Donc la poésie n’est pas morte en France ! Une polémique littéraire sur la nomination de Sylvain Tesson comme parrain du Printemps des poètes a permis à un ministre de l’économie, à des politiques, qui n’ont peut-être pas tous ouvert depuis longtemps un recueil de poésie, à des journaux, qui n’ouvrent pas tous leurs pages à la critique de recueils poétiques, bref à beaucoup de Français de s’exprimer sur la poésie.

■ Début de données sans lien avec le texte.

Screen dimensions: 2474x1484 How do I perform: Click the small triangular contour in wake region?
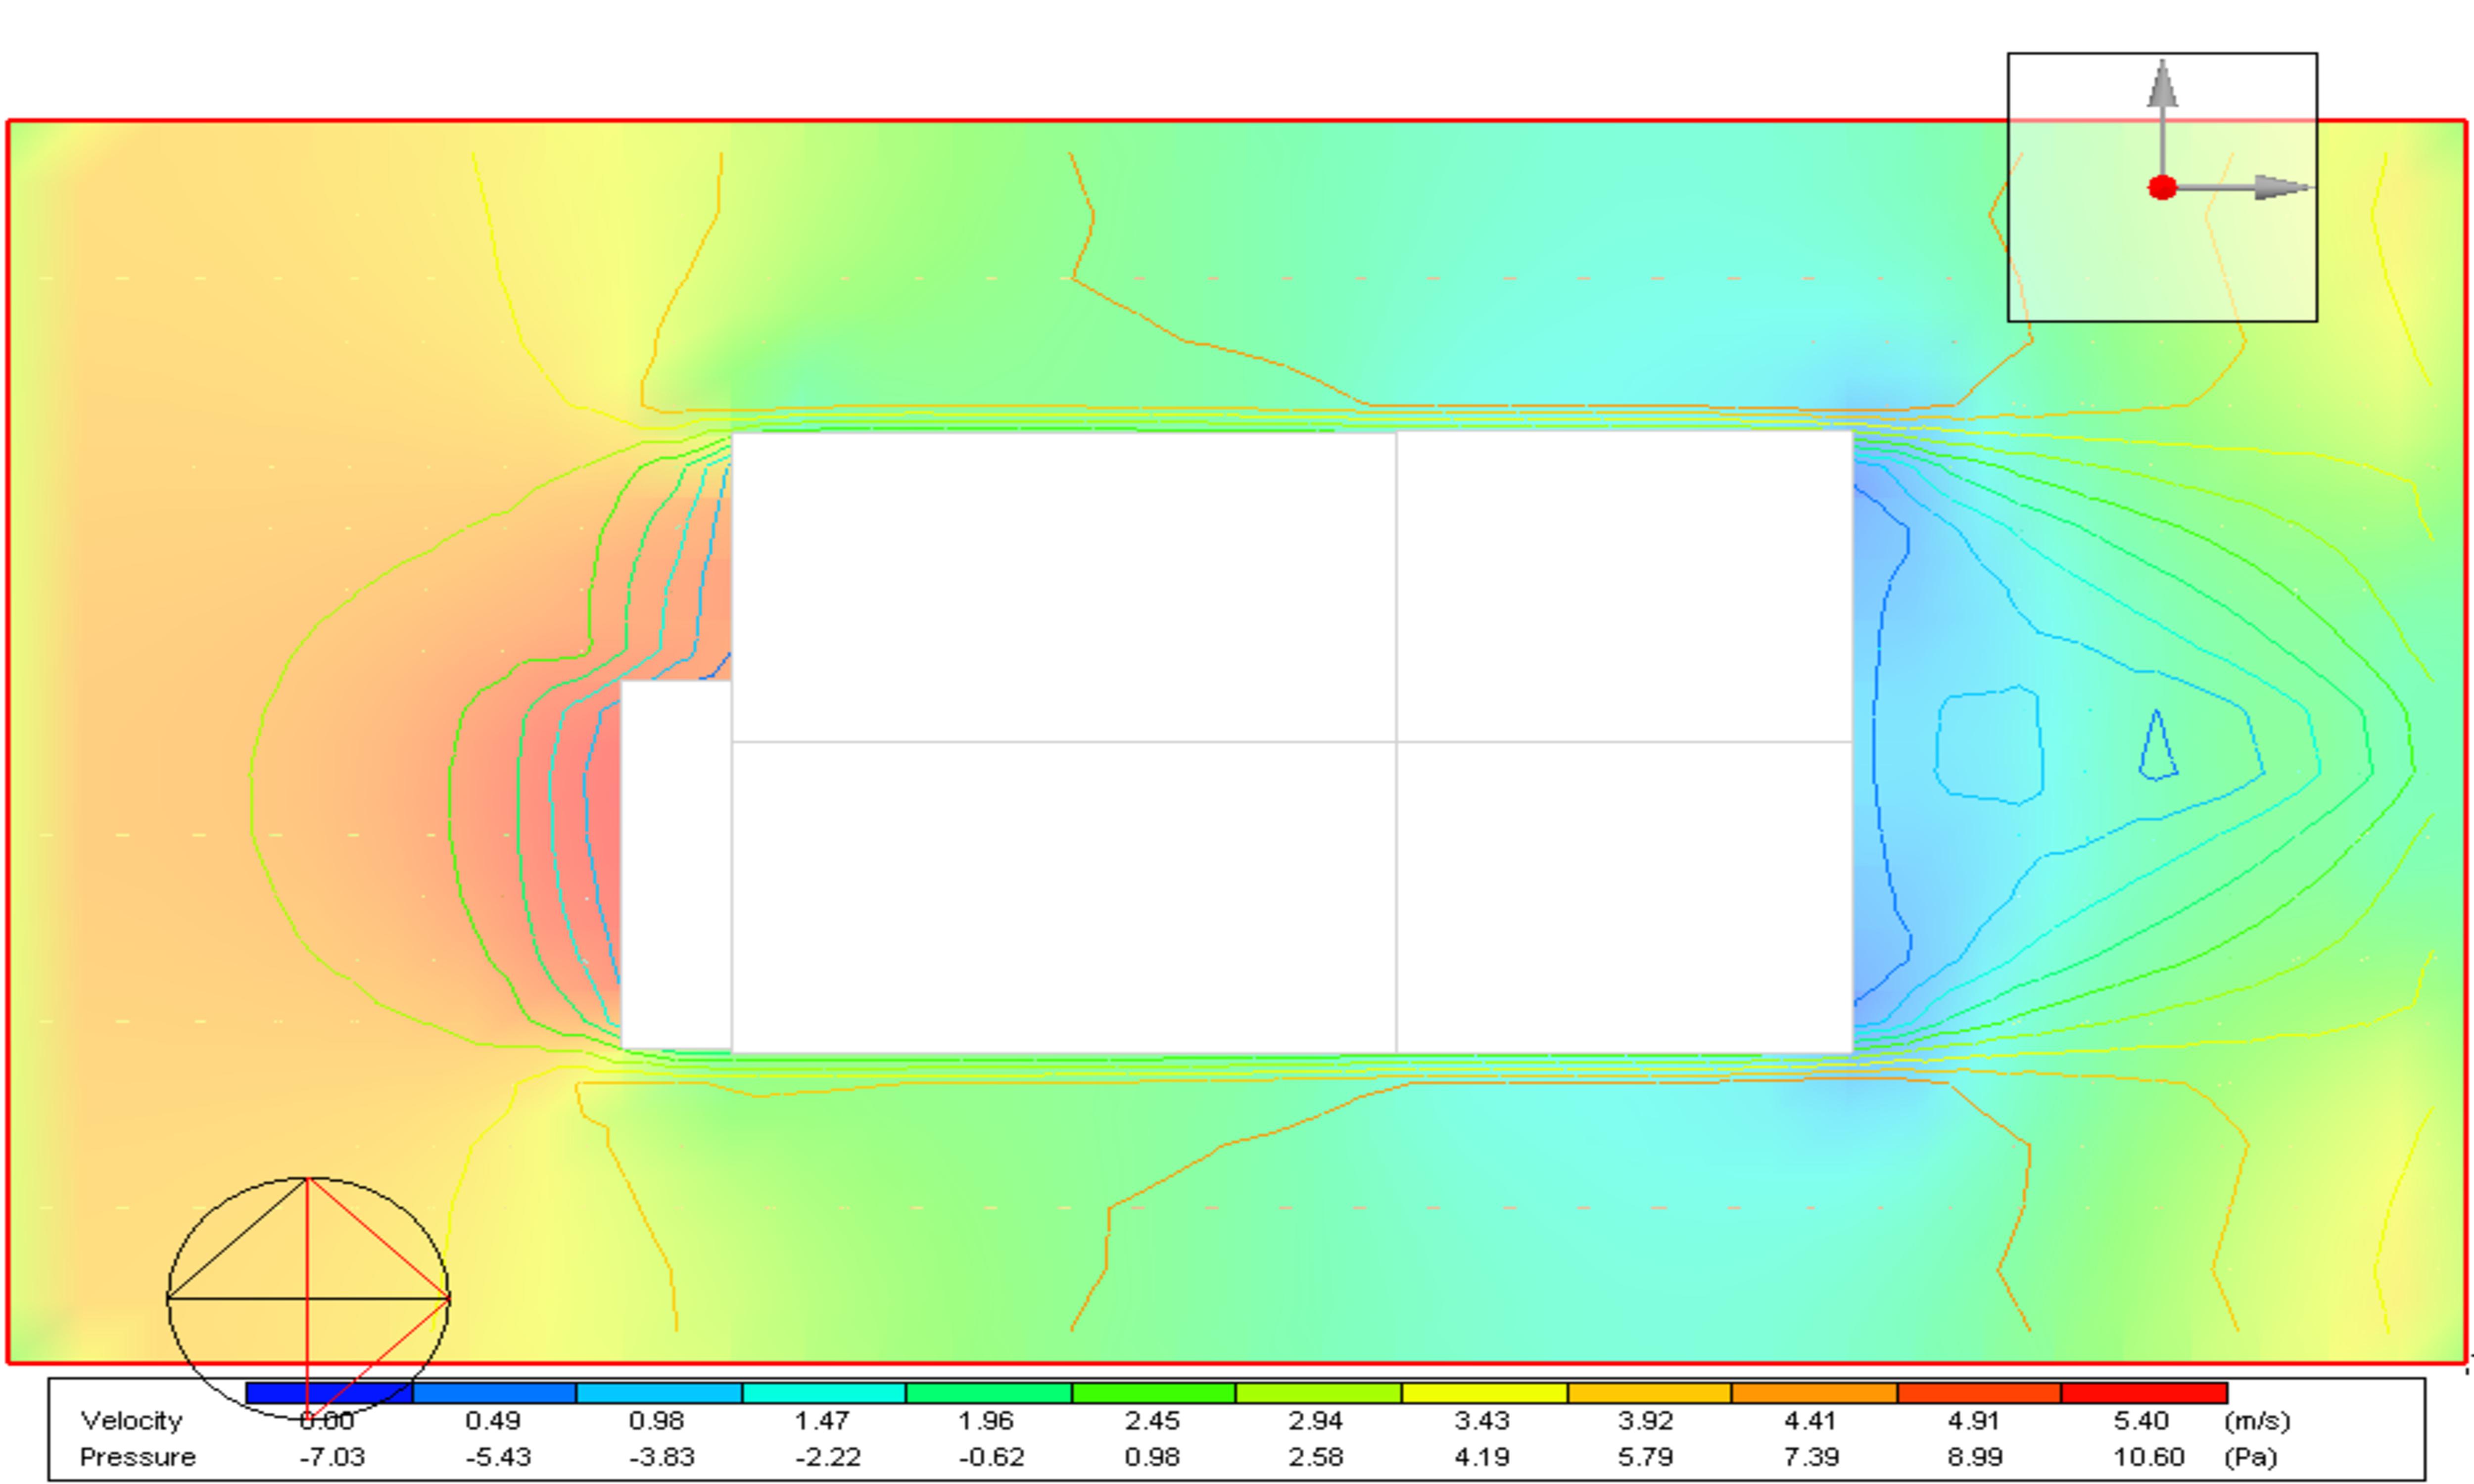[x=2158, y=746]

L’auteur de ces lignes, qui écrit de la poésie, dont beaucoup d’amis ont signé la tribune en question et qui déteste que l’on appelle « cafards » ses amis, qui trouve même sinistrement dangereux que de tels mots réapparaissent dans le débat public, qui trouve donc particulièrement injuste le torrent d’insultes qui s’est déversé sur des poètes qui ne donnaient que leur avis, n’a pourtant pas signé la tribune en question.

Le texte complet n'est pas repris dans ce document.